Instinct MI300A Specs And Performance Metrics

Shipping in volume today, the Instinct MI300A is what AMD is calling the “world’s first data center APU for HPC and AI.” APU is the company’s nomenclature for a chip that combines CPU cores and GPU cores on the same die, and it has been relegated to processors for PCs until now.

The MI300A contains the same x86-based Zen 4 cores that power AMD’s latest Ryzen and EPYC processors. Those cores are combined with GPU cores based on AMD’s new CDNA 3 architecture as well as 128GB of HBM3 memory, which is 60 percent higher than the H100’s 80GB HBM3 capacity but lower than the 141GB HBM3e capacity of the H200 arriving next year.

The chip’s memory bandwidth is the same as the MI300X at 5.3 TB/s.

Server vendors can configure the MI300A’s thermal design power between 550 watts and 760 watts. The H100, by contrast, is 700 watts.

In terms of HPC performance, AMD said the MI300A can achieve up to 122.6 teraflops for FP64 matrix operations. For FP64 vector operations, the chip can hit 61.3 teraflops. These figures represent an 80 percent increase over the H100, according to AMD.

For FP32 math, the MI300A can hit 122.6 teraflops for both matrix and vector operations. The chip’s vector performance is 80 percent higher than the H100, according to AMD.

As for AI performance, AMD said the MI300A provides almost the same performance but slightly worse than the H100 for TF32 (490.3 teraflops), FP16 (980.6 teraflops), BFLOAT16 (980.6 teraflops), FP8 (1961.2 teraflops), and INT8 (1961.2 teraflops).

But while the MI300A has less GPU compute power than the MI300X, AMD said it shines when it comes to energy efficiency, shared memory between the chip’s CPU and GPU cores, an easily programmable GPU platform and “fast AI training.”

“The key advantage of the APU is no longer needing to copy data from one processor to another because the memory is unified, both in the in the RAM as well as in the cache,” said Forrest Norrod, executive vice president and general manager of AMD’s data center solutions business unit.

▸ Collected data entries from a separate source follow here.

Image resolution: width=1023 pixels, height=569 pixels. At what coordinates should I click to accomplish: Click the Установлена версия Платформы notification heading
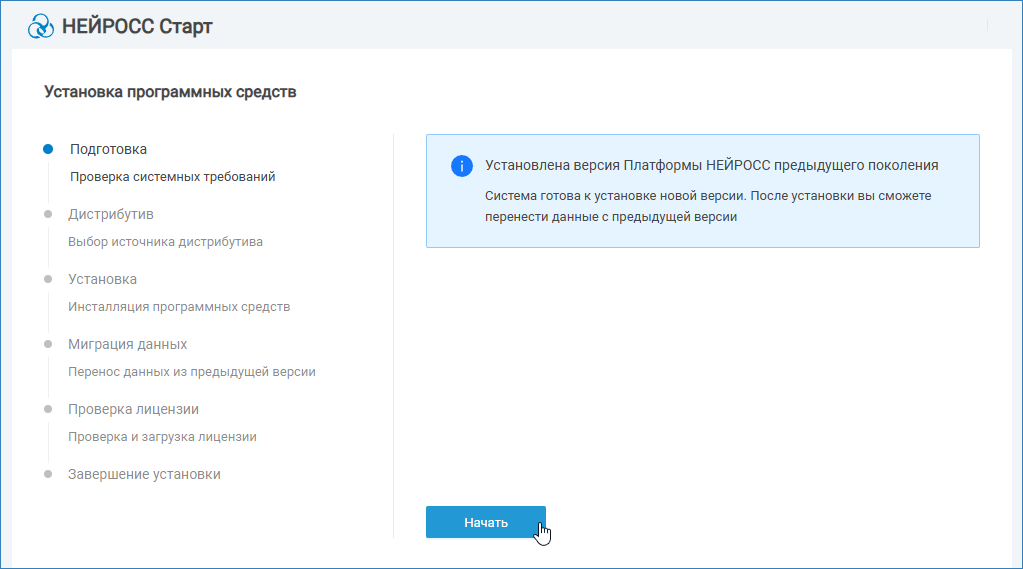pyautogui.click(x=711, y=165)
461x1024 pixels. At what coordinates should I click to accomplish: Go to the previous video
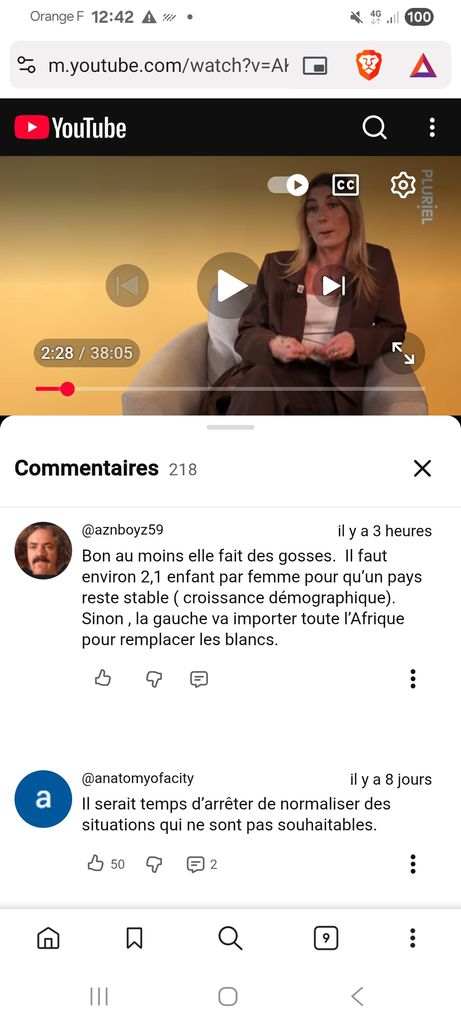point(127,285)
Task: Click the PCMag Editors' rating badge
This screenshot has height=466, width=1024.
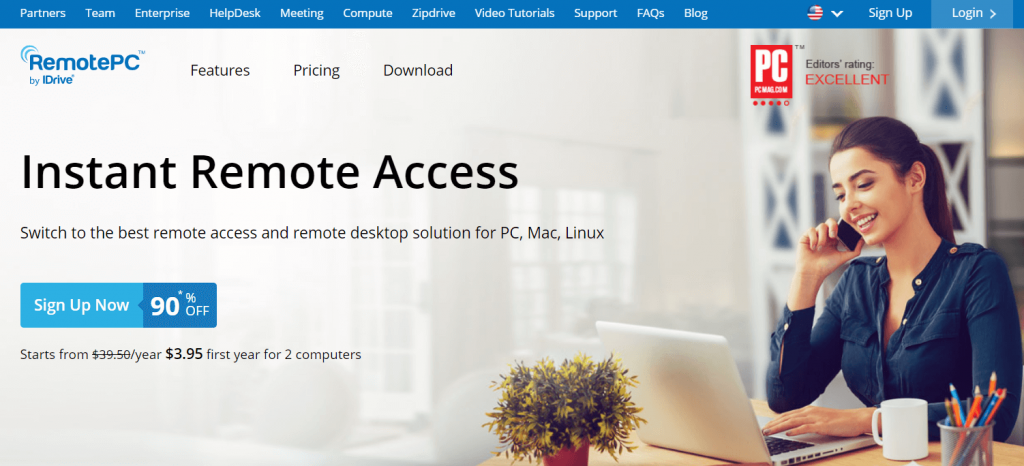Action: (x=820, y=75)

AMD demonstrated the MI300A’s energy efficiency prowess by comparing it to Nvidia’s GH200 Grace Hopper Superchip, which combines an Arm-based CPU and its H200 GPU on a module. The company said the MI300A offers two times greater peak HPC performance.

“The second advantage is the ability to optimize power management between the CPU and the GPU. That means dynamically shifting power from one processor to another, depending on the needs of the workload, optimizing application performance,” Norrod said.

The company also showed the benefit of combining unified memory with high memory bandwidth and GPU performance using the HPC benchmark OpenFOAM, for which the MI300A, configured at 550 watts, provides four times faster performance than the H100.

Across other HPC benchmarks, the 550-watt MI300A is 20 percent faster on MINI- NBODY, 10 percent faster on HPCG and 10 percent faster on GROMACS, according to AMD.

AMD did not provide details on the platform OEMs will use to integrate MI300A chips into servers.